Collection of prediction models for biological tasks.
bio_ml_models provides an easy-to-use interface to use current, well-tested prediction models for a range of biological tasks. bio_ml_models is designed to be easy to use and understand, well-documented and tested. Sharing your bio-research model was never that easy before!
Proteins
- adeno_associated_virus_fitness: Predict a fitness score for each AAV capsid protein mutation. (1 model(s) available)
- conservation: Predict a conservation score for each residue in a protein sequence. (1 model(s) available)
- gb1_binding: Predict a binding score for each variant of the GB1 protein. (1 model(s) available)
- meltome: Predict the meltome temperature value of a protein. (1 model(s) available)
- multi_ligand_binding_site: Predict binding sites of ligands for protein residues. (1 model(s) available)
- secondary_structure: Predict the secondary structure for each residue in a protein sequence. (1 model(s) available)

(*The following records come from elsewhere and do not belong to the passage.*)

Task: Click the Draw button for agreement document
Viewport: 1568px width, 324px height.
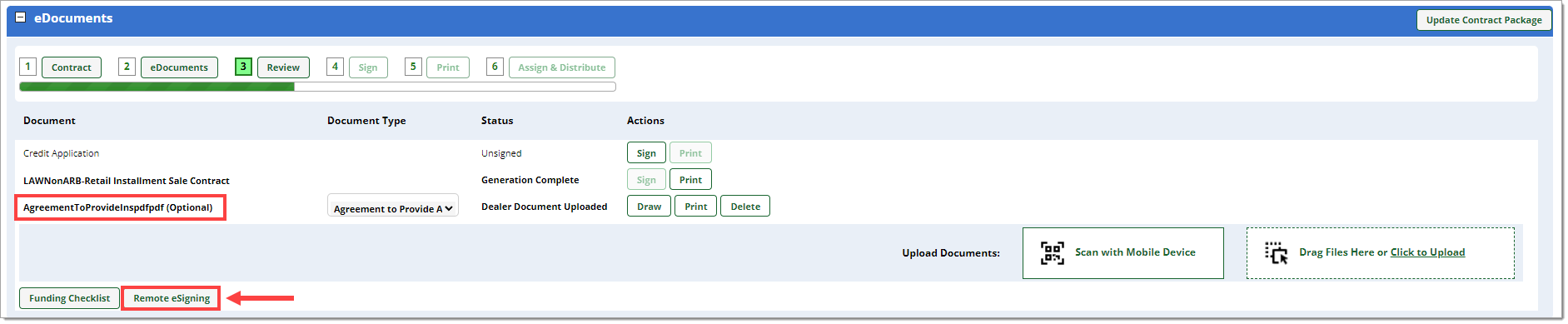Action: (x=649, y=207)
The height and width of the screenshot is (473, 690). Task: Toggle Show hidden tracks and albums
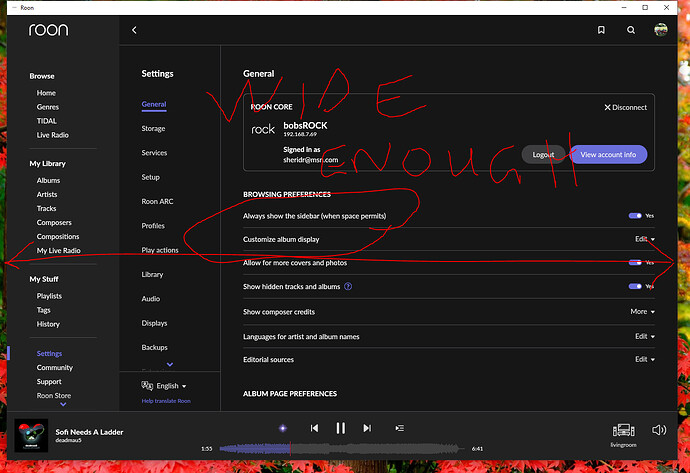[x=635, y=286]
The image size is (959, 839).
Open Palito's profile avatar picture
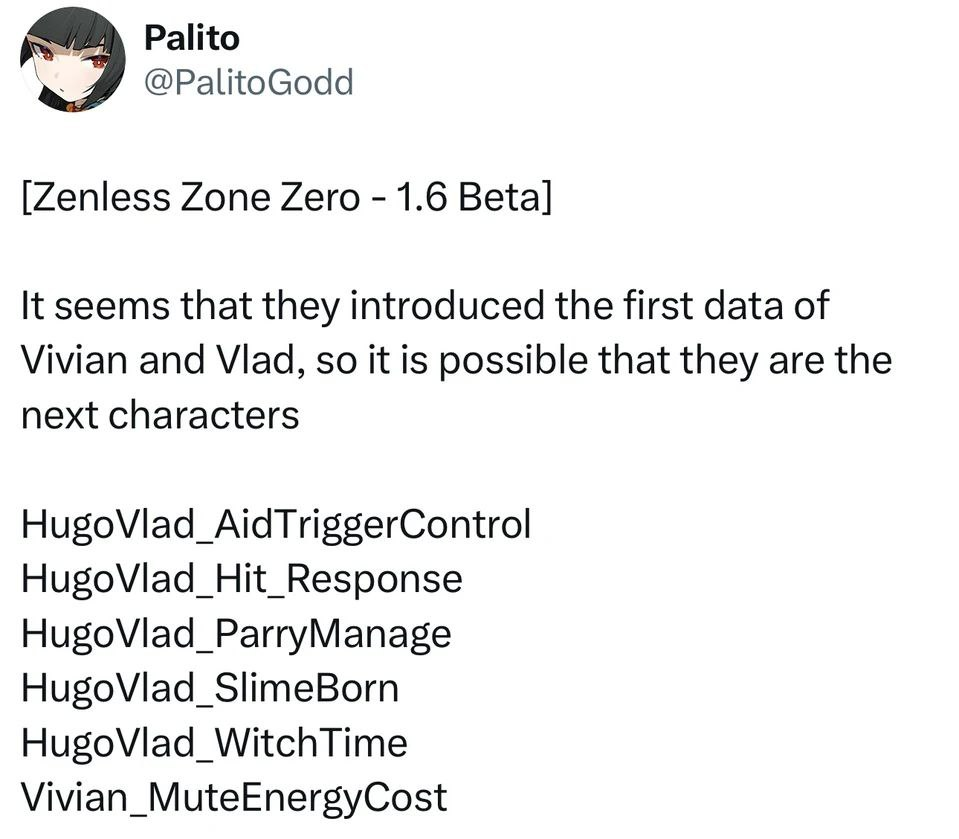click(73, 59)
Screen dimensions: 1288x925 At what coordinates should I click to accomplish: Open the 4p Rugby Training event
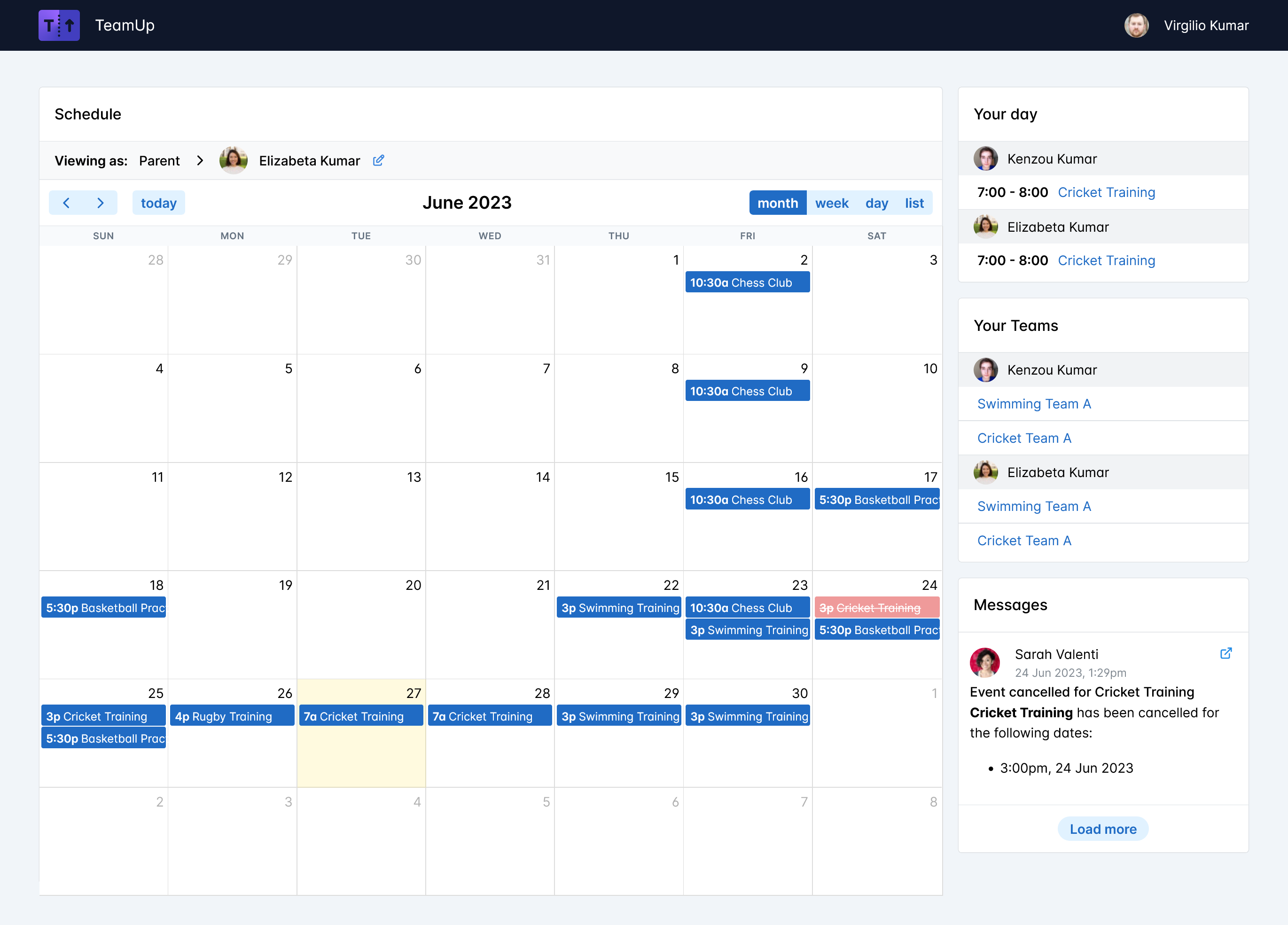(x=232, y=716)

- single_amino_acid_variant_effect: Predict if a single amino acid variant of a protein sequence has an effect. (1 model(s) available)
- sub_cellular_location: Predict the subcellular location for a protein. (1 model(s) available)
Make sure that you have python >= 3.9
and poetry installed.
poetry install
The general entrypoint to use the package is to instantiate the collection. *Note that on the first use, this will
download the model data (~250 MB) to your user .cache
directory:
from bio_ml_models import BioModelCollection
# Load collection
collection = BioModelCollection() # Automatically downloads model data
The default download URL is https://biocentral.cloud/downloads/bio_ml_models/model_data_{version}.zip
. If you want
to use another source, you can configure that when creating the collection:
from bio_ml_models import BioModelCollection
# Load collection and download data from custom domain
collection = BioModelCollection(custom_download_url="https://example.com/your-archive.zip")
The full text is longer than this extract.